— What you should do —
Lines from the records below that contain the word "link" are to be copied out.
****
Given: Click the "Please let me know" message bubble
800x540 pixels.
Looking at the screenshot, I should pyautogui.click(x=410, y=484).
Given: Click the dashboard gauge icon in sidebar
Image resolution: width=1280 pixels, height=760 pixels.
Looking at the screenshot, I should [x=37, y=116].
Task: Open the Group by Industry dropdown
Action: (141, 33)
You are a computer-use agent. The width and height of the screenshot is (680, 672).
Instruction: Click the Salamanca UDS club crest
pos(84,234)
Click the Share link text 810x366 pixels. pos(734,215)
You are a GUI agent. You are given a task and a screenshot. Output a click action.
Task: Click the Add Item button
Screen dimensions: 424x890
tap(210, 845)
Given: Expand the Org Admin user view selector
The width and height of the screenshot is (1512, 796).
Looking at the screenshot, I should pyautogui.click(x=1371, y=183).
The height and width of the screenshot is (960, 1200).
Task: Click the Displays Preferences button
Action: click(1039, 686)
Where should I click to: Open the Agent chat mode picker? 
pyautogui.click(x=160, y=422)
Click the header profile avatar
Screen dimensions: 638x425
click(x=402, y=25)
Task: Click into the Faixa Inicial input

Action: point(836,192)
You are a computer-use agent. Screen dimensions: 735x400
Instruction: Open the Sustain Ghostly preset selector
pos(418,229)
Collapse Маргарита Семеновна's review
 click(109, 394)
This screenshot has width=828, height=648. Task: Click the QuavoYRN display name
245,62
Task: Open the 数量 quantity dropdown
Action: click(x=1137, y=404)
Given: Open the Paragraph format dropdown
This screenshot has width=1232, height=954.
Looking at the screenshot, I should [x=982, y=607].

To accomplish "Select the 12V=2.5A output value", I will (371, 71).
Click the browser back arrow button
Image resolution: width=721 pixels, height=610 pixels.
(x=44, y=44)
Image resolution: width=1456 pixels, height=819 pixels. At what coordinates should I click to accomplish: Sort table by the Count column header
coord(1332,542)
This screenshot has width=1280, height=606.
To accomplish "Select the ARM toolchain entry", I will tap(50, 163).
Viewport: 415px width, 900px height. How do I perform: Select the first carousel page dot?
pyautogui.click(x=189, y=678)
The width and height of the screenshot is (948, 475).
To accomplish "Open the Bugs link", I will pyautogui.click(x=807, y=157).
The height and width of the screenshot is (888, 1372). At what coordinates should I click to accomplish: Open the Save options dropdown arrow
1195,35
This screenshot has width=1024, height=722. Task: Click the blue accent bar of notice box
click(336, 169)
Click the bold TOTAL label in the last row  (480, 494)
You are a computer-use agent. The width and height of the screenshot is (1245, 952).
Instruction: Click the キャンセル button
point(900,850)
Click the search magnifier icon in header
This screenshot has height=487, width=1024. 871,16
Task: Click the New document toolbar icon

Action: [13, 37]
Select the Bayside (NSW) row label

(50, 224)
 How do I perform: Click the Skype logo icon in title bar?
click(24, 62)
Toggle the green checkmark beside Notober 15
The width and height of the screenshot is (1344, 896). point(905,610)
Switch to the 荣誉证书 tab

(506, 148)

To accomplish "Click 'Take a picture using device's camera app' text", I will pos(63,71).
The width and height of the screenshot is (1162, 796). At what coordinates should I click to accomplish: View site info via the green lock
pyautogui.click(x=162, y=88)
****
— Solved problem —
Click the Share link text 810x366 pixels. pos(734,215)
To accomplish "Open the Bugs link", I will pyautogui.click(x=807, y=157).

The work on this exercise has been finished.